Register your own model:

from openhost import ModelPreset, register_preset

register_preset(ModelPreset(
    id="llama-3.1-8b-instruct-q6",
    display_name="Llama 3.1 8B Instruct (Q6_K)",
    backend="llama.cpp",
    hf_repo="bartowski/Meta-Llama-3.1-8B-Instruct-GGUF",
    primary_file="Meta-Llama-3.1-8B-Instruct-Q6_K.gguf",
    command_template=(
        "llama-server", "-m", "{path}/{primary_file}",
        "-c", "{context_length}", "--host", "127.0.0.1", "--port", "{port}",
        "--jinja", "-ngl", "99", "-fa", "on",
    ),
    context_length=8192,
))

Web search (LangChain tool)

from openhost import OpenHostSearchTool

tool = OpenHostSearchTool()  # keyless DuckDuckGo by default
print(tool.invoke("macOS 26 release date"))
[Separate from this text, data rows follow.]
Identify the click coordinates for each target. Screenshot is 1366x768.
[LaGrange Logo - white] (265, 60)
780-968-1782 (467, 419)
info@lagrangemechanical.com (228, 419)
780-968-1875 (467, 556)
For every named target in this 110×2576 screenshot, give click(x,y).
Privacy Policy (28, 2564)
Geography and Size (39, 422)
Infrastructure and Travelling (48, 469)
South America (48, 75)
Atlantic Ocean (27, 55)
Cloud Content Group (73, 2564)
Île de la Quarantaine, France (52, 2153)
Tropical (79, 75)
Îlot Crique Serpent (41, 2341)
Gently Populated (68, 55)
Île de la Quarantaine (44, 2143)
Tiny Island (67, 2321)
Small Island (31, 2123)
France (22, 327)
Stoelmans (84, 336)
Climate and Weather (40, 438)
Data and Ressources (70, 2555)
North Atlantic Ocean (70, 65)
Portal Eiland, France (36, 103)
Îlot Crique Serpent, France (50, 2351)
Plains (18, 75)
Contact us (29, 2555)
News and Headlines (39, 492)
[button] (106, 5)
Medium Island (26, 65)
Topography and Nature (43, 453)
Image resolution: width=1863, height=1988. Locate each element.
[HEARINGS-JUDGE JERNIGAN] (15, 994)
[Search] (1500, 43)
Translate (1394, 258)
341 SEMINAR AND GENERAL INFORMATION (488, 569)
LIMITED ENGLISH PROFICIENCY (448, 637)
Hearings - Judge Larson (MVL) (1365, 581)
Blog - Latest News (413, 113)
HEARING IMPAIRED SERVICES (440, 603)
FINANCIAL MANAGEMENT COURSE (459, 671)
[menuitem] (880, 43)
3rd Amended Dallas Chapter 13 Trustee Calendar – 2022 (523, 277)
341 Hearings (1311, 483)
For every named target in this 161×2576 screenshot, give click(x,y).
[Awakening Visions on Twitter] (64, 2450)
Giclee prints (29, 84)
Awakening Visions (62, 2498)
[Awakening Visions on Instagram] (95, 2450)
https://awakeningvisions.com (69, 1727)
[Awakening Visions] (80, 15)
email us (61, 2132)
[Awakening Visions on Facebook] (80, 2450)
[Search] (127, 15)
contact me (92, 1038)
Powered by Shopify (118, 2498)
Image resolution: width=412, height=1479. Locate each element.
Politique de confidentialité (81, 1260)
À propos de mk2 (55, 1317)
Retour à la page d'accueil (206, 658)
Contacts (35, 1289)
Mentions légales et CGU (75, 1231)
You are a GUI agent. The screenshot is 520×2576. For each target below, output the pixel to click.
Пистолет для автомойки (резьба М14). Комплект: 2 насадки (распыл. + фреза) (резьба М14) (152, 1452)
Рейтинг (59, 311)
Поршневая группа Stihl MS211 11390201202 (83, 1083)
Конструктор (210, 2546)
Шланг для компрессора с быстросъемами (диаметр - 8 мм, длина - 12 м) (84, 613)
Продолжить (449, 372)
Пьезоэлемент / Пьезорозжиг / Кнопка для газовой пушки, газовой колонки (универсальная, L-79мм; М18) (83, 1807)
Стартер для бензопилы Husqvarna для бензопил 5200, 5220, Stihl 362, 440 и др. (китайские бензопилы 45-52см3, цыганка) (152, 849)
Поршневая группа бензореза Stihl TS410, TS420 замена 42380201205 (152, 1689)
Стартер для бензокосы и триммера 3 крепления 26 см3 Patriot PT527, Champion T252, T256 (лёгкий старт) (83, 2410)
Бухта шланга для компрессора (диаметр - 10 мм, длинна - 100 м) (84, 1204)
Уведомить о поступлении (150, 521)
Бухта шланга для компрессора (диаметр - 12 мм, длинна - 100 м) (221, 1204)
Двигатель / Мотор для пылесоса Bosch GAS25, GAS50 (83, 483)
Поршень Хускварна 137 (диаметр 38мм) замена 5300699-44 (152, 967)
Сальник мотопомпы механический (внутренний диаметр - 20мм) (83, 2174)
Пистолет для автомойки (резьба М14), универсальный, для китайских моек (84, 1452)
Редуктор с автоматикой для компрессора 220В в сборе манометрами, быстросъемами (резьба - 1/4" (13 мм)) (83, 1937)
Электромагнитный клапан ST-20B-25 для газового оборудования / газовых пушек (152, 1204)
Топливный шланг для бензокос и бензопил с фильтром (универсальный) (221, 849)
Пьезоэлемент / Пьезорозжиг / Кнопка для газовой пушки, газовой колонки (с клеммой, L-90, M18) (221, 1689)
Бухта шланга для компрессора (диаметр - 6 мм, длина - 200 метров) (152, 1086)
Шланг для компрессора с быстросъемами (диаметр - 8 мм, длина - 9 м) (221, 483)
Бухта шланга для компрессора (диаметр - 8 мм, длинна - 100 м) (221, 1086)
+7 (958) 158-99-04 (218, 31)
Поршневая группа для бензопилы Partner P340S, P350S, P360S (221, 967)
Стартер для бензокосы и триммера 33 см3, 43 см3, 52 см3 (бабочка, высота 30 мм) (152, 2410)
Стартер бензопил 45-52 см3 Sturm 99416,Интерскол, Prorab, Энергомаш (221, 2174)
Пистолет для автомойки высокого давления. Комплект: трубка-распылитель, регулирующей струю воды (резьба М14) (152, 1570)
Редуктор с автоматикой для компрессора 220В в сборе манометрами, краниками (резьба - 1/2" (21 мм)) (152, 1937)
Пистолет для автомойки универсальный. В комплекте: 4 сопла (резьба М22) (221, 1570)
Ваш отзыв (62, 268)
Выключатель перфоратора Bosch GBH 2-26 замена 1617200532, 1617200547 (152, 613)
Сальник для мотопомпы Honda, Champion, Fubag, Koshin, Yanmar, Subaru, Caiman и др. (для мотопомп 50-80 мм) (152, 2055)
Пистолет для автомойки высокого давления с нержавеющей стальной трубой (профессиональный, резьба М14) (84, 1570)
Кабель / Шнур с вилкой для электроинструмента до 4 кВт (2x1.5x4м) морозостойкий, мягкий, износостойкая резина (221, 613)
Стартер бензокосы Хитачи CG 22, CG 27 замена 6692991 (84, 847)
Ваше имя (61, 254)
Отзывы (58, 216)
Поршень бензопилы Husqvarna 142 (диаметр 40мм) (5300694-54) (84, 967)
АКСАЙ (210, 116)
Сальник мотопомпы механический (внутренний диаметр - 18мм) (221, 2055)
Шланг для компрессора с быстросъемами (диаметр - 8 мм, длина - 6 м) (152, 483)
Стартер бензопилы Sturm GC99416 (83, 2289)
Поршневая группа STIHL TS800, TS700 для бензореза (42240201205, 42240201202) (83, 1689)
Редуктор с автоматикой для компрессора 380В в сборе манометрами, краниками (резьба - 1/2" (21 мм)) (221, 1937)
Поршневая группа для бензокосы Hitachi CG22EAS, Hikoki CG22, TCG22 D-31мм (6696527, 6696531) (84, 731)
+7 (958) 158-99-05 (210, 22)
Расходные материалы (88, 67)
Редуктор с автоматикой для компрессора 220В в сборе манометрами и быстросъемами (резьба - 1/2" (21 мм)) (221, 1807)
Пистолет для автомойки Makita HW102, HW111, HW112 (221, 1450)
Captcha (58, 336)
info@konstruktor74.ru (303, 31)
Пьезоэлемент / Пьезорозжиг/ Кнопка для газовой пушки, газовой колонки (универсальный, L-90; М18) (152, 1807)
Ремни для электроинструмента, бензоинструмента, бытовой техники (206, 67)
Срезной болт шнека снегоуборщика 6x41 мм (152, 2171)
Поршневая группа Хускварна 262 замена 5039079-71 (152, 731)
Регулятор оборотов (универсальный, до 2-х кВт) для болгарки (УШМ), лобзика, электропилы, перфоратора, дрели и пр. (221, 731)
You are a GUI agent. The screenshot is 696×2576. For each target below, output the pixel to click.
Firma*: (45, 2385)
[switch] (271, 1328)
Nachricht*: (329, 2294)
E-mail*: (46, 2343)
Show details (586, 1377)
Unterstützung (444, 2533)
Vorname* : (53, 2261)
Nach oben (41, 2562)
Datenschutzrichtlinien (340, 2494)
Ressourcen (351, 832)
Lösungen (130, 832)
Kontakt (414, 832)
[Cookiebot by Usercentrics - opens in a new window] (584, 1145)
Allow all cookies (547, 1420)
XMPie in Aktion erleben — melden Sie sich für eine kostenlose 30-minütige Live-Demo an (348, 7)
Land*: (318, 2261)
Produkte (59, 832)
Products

# Use a different provider
from openhost.search import TavilyProvider
tool = OpenHostSearchTool(provider=TavilyProvider("tvly-..."))

# Plug into a LangGraph agent
from langgraph.prebuilt import create_react_agent
agent = create_react_agent(llm, tools=[OpenHostSearchTool()])

Transcription

import openhost

# Auto-picks mlx-whisper on Apple Silicon, faster-whisper elsewhere
result = openhost.transcribe("meeting.mp3")
print(result.text)

# As a LangChain document loader (verbose = per-segment Documents)
from openhost import OpenHostWhisper
docs = OpenHostWhisper("meeting.mp3", verbose=True).load()
for doc in docs:
    print(f"[{doc.metadata['start']:.1f}s] {doc.page_content}")

CLI

openhost list                            # show presets
openhost pull qwen3.5-35b-uncensored     # download
openhost run qwen3.5-35b-uncensored      # foreground until Ctrl-C

Built-in presets

id backend size
qwen3.6-35b-mlx-turbo mlx-lm ~20 GB
qwen3.5-35b-uncensored llama.cpp ~30 GB
qwen3-8b-gguf llama.cpp ~5 GB

How it works

  • No HTTP gateway. make_chat() returns a ChatOpenAI pointed straight at the model's own OpenAI-compatible endpoint. Zero proxy overhead.
  • Automatic port allocation. Each runner picks a free localhost port. Users never touch ports.
  • Process-scoped lifecycle. When your Python process exits, all runners it started get cleaned up (SIGTERM on the process group, SIGKILL fallback).
  • Platform support. macOS + Linux. MLX is Apple Silicon only; llama.cpp is cross-platform.

License

MIT

Project details


Download files

Download the file for your platform. If you're not sure which to choose, learn more about installing packages.

Source Distribution

openhost-0.2.0.tar.gz (19.6 kB view details)

Uploaded Source

Built Distribution

If you're not sure about the file name format, learn more about wheel file names.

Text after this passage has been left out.